En días pasados hemos visto como ciertos funcionarios públicos o personas que gozan de relevancia pública han realizado serios y preocupantes señalamientos en contra de la libertad de expresión, amenazando a la disidencia, a quienes critican sus actividades en lo público, menoscabando a quienes señalan dinero mal habido o simplemente pisoteando desde el poder a aquellos que señalan errores, tropiezos o incongruencias.
En ese sentido no debemos olvidar que la libertad de expresión cumple una función estructural en democracia: posibilita el escrutinio y la crítica de quienes ejercen poder o influyen en la esfera pública. Por ello, los tribunales constitucionales y las cortes supremas han delineado estándares que amplían el margen de tolerancia de los funcionarios y figuras públicas frente a expresiones duras, incluso molestas o hirientes, cuando versan sobre asuntos de interés público. Esta arquitectura jurisprudencial no protege la injuria gratuita, pero sí blinda el debate vigoroso que la ciudadanía necesita para controlar al poder.
En México, la Suprema Corte de Justicia de la Nación (SCJN) ha consolidado dos pilares. Primero, ha afirmado que la protección de la honra y reputación de servidores públicos se atempera ante el interés superior de la deliberación democrática; de ahí que las personas con proyección pública deban soportar un “umbral de tolerancia” más alto, incluso cuando ya dejaron el cargo, porque el escrutinio sobre su gestión mantiene relevancia cívica. Este criterio se encuentra positivado en tesis que expresamente sostienen que el fin del encargo no extingue ese mayor nivel de tolerancia frente a la crítica.
De igual manera, la Corte ha incorporado la doctrina de la “real malicia” en materia de responsabilidad civil por daño moral cuando el reclamante es figura pública y el discurso versa sobre asuntos públicos. Bajo este estándar, no basta probar inexactitud; es indispensable acreditar que el emisor sabía que lo que difundía era falso o actuó con desprecio temerario por la verdad. Con ello se evita el “enfriamiento” del debate por el miedo a litigios intimidatorios.

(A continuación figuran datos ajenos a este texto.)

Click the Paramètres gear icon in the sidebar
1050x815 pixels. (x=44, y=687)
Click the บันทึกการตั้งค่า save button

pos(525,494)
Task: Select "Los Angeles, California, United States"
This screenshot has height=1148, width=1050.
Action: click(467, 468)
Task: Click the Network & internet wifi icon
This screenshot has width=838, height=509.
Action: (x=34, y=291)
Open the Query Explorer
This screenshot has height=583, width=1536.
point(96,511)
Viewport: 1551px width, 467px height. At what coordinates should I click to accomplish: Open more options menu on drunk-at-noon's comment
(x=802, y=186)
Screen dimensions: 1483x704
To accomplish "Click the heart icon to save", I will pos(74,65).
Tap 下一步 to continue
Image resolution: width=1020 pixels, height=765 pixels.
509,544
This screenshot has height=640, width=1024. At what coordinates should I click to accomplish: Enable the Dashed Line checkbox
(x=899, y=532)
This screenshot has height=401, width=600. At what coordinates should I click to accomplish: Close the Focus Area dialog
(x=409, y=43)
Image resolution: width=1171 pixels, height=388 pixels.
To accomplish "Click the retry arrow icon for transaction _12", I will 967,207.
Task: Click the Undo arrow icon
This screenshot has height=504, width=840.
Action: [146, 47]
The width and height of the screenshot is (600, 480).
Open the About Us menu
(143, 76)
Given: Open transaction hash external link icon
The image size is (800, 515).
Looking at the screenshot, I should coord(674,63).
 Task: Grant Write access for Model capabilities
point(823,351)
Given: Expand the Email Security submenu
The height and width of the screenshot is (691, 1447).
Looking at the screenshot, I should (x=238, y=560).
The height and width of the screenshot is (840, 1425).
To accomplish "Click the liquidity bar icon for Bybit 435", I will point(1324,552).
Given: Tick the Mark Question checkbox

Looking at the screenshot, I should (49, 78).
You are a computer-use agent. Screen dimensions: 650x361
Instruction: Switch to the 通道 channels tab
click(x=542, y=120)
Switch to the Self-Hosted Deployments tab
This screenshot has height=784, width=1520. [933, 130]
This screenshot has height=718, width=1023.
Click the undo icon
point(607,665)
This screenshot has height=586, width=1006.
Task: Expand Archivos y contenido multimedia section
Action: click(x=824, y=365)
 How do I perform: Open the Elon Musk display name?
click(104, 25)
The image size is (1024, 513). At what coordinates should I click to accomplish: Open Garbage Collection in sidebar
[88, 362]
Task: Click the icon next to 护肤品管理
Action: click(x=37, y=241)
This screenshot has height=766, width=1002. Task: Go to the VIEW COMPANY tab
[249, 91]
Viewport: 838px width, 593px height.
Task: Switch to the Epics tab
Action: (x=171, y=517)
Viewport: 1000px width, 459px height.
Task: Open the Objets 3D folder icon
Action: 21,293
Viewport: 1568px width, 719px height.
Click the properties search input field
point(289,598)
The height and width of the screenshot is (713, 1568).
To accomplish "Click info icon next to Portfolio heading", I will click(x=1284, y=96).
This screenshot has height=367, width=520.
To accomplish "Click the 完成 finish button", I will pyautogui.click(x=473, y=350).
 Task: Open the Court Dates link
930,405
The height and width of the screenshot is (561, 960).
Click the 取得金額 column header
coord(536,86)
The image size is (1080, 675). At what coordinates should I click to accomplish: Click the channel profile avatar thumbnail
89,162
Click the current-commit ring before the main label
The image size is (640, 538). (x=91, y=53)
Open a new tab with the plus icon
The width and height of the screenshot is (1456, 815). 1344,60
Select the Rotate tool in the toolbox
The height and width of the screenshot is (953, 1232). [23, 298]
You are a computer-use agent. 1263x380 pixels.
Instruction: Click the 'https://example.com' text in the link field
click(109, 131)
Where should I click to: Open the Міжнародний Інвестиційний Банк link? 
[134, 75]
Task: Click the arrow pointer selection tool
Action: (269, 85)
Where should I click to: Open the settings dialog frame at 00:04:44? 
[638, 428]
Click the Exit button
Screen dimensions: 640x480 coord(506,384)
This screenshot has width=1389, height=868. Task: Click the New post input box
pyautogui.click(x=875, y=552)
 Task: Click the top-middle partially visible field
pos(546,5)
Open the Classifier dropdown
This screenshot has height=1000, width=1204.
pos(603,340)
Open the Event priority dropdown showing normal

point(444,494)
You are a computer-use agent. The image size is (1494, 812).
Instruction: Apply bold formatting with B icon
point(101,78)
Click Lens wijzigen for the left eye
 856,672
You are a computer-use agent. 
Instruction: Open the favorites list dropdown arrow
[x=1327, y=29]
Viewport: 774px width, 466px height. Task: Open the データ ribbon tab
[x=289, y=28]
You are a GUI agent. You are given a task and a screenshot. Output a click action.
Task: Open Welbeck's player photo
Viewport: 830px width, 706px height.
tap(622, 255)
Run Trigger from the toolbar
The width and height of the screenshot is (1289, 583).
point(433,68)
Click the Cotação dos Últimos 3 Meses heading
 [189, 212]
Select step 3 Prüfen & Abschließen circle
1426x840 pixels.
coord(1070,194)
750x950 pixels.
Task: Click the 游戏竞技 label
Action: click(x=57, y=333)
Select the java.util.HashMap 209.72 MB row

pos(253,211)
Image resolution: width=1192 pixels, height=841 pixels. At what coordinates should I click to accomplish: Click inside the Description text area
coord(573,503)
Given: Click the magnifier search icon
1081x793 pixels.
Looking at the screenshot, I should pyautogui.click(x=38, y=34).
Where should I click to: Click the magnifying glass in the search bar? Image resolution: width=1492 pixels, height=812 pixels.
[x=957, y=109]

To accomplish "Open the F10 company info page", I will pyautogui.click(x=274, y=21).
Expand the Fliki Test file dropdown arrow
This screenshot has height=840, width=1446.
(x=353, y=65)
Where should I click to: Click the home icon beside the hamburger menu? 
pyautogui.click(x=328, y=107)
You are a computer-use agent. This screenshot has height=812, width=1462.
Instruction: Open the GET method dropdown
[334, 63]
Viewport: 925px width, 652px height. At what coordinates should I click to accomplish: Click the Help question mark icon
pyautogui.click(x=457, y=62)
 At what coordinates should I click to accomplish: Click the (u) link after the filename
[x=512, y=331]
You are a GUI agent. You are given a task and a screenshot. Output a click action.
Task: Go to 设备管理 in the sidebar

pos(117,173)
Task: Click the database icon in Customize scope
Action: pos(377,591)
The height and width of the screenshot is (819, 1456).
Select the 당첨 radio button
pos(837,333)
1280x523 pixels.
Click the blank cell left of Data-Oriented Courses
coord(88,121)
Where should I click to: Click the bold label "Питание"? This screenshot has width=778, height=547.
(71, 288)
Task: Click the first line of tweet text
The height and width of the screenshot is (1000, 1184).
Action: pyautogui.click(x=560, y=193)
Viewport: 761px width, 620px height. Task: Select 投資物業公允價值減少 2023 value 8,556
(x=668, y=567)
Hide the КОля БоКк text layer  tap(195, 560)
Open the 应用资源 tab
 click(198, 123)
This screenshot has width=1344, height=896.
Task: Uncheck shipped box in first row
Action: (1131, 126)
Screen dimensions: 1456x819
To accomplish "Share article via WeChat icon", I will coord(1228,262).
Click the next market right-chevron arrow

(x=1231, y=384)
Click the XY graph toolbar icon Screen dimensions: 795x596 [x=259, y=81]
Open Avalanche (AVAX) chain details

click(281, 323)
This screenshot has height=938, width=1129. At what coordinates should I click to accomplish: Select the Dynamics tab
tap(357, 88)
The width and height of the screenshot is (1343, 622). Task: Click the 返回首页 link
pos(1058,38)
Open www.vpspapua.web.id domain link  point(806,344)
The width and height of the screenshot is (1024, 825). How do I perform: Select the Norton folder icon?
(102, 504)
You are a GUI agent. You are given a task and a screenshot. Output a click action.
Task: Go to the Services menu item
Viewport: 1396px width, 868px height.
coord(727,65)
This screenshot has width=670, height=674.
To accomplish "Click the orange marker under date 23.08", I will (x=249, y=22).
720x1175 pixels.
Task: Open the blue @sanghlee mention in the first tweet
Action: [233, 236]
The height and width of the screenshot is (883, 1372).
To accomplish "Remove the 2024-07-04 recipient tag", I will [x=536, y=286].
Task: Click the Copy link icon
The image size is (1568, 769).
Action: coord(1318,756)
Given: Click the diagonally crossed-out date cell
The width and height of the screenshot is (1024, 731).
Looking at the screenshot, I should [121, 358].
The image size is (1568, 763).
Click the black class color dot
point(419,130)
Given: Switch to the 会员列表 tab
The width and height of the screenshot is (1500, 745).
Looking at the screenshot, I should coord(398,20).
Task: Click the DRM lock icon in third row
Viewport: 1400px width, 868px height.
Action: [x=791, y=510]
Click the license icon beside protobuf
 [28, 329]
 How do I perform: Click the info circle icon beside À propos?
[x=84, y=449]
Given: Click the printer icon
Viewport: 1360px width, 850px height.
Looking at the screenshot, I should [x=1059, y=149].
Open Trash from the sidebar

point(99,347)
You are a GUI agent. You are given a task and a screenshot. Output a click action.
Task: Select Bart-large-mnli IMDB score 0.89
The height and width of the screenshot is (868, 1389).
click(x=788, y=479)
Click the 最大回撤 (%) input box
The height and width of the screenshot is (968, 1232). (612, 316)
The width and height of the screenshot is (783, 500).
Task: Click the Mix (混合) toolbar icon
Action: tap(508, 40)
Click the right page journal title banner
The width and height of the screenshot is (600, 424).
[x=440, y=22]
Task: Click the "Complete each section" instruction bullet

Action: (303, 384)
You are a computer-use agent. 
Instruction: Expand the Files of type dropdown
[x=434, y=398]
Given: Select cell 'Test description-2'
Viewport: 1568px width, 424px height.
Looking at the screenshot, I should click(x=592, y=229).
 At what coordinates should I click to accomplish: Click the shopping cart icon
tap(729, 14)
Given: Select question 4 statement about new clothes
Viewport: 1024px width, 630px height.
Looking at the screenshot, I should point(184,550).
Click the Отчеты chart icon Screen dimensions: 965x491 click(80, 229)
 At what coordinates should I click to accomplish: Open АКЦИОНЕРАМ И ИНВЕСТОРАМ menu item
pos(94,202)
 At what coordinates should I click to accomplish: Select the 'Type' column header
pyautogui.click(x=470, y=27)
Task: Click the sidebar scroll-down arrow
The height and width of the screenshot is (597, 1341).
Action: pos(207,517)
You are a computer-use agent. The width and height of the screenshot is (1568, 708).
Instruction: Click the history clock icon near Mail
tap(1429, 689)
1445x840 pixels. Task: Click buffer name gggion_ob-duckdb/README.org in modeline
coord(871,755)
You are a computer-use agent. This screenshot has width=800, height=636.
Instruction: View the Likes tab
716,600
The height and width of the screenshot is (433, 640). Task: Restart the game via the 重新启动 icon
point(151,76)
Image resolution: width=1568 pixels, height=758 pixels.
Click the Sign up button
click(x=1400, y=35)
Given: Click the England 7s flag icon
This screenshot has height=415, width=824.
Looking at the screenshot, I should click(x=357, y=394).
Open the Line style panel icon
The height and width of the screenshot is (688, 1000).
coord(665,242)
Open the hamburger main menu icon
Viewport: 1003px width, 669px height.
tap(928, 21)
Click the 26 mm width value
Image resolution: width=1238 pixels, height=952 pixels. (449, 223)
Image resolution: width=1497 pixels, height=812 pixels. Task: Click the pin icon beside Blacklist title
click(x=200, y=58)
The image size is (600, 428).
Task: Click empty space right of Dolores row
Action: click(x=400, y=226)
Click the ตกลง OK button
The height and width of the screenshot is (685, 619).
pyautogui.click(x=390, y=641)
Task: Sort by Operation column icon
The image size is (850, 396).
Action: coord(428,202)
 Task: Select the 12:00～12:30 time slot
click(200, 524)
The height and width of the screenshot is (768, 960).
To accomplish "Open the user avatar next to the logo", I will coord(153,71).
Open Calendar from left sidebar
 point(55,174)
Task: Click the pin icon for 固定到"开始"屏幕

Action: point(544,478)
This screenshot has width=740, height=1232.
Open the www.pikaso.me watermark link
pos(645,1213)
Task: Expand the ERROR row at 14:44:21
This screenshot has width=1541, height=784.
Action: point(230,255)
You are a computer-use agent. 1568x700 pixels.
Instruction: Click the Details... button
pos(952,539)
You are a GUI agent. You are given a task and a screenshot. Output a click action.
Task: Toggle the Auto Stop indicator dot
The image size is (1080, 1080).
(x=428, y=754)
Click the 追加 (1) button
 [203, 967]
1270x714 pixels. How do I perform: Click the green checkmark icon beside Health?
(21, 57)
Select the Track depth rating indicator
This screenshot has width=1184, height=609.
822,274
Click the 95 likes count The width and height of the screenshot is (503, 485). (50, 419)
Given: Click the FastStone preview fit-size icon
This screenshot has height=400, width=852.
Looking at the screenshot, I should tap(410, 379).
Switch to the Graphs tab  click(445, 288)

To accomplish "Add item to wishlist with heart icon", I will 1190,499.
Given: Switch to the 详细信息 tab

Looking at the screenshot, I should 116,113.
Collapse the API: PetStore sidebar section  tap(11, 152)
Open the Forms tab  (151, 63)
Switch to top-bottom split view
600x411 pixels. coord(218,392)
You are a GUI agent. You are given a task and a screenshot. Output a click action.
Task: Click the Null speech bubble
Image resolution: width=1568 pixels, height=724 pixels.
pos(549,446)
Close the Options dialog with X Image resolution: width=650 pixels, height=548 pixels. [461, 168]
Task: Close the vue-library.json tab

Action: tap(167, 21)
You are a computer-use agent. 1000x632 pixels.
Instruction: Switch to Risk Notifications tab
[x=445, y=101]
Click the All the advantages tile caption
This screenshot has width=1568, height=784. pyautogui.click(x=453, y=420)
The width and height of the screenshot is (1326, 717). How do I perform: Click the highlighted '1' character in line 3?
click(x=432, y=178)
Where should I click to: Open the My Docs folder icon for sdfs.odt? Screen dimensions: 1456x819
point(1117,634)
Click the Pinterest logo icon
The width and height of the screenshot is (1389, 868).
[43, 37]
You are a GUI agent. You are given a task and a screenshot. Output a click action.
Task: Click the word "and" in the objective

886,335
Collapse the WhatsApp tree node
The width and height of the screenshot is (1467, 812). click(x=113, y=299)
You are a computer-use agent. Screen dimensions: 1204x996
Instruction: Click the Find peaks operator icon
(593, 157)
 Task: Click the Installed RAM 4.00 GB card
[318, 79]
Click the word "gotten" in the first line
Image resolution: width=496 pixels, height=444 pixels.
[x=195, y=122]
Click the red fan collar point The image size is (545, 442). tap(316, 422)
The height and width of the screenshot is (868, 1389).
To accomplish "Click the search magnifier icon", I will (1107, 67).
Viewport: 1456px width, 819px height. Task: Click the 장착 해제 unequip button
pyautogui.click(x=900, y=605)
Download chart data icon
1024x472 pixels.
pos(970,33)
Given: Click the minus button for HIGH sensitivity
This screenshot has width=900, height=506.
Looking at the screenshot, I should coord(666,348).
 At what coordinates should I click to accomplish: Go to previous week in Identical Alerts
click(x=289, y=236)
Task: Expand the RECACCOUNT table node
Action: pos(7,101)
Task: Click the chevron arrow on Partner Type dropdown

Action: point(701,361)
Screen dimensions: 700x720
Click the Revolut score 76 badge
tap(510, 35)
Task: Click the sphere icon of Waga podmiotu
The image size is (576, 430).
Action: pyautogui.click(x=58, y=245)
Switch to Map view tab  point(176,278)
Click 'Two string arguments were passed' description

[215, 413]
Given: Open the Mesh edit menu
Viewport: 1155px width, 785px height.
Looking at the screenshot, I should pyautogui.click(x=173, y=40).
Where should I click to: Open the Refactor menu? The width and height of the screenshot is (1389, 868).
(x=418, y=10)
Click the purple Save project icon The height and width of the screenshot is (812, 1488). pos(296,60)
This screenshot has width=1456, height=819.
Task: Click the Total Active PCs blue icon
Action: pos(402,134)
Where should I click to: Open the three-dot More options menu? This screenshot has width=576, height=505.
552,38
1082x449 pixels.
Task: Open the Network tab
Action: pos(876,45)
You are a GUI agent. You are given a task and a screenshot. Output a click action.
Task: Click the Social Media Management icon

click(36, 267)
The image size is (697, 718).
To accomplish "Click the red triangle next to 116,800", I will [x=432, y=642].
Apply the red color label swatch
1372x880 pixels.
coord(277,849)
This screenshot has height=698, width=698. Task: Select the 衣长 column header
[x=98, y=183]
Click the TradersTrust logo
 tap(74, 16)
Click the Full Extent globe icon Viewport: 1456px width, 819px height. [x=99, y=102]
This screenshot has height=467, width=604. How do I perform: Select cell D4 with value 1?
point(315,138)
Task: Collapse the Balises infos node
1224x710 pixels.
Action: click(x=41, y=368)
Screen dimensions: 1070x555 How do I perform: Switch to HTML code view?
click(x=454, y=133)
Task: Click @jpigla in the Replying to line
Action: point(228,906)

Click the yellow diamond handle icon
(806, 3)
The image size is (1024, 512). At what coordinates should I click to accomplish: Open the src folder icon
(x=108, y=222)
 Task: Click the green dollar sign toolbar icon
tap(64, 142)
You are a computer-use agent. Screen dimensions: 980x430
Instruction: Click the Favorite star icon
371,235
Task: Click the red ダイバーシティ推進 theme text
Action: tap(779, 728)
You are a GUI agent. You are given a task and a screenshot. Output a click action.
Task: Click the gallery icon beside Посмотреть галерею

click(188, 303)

Este marco ha informado pronunciamientos sobre controversias entre políticos y periodistas, subrayando que sancionar la crítica política —sin acreditar real malicia— vulnera la libertad de expresión y desincentiva el control ciudadano. En comunicados sobre casos de alta resonancia, la SCJN ha enfatizado que condenas por “daño moral” contra periodistas que escrutan a ex gobernantes deben revisarse con el prisma reforzado propio del debate público.
En otras regiones como Latinoamérica, Estados Unidos y Europa se han adoptado criterios relevantes como la distinción entre hechos y juicios de valor, y aplicó la real malicia a las acciones de difamación promovidas por funcionarios o figuras públicas. Se sostiene que el periodismo de investigación y la opinión editorial, cuando tratan cuestiones de interés colectivo, merecen una protección robusta para que la prensa no se autocensure por temor a sanciones civiles.
De igual manera se sostiene que el debate político admite altos niveles de exageración y provocación pues no puede exigirse la prueba de verdad de los juicios de valor y que los políticos, por su rol, están sometidos a un escrutinio más severo y deben mostrar una mayor tolerancia a la crítica. Las condenas penales por difamación impuesta a periodistas por opiniones críticas a funcionarios públicos son declaradas contrarias a la libertad de expresión.
Los tres vectores convergen en una misma brújula: (I) mayor tolerancia de figuras públicas; (II) protección diferenciada de hechos y juicios de valor; y (III) exigencia de real malicia para sancionar expresiones sobre asuntos públicos. Esta tríada no es licencia para la difamación dolosa: ampara con fuerza el “núcleo duro” del debate cívico y, a la vez, deja abiertas vías de reparación cuando se prueba falsedad difundida con conocimiento o temeraria indiferencia. La consecuencia práctica es clara: funcionarios y personas con influencia pública no pueden instrumentalizar el derecho civil o penal para sofocar la crítica incómoda.
En democracias polarizadas y mediadas por redes, preservar estos estándares es vital. Relajar la prueba de la real malicia, confundir hechos y opiniones o tratar a figuras públicas como particulares ordinarios empobrece el ágora y fortalece al poder opaco. Hoy más que nunca debemos reforzar el conocimiento de la libertad de expresión y sus alcances jurídicos. Es por ello que celebro la apuesta de la Academia Mexicana de la Comunicación y la Universidad Panamericana de publicar un libro denominado “La libertad de expresión: la visión jurídica” en donde se profundiza de manera pormenorizada en esta valiosa libertad que, al parecer en algunos lugares, nos la quieren arrebatar.
*El autor es decano de la Escuela de Gobierno y Economía de la Universidad Panamericana.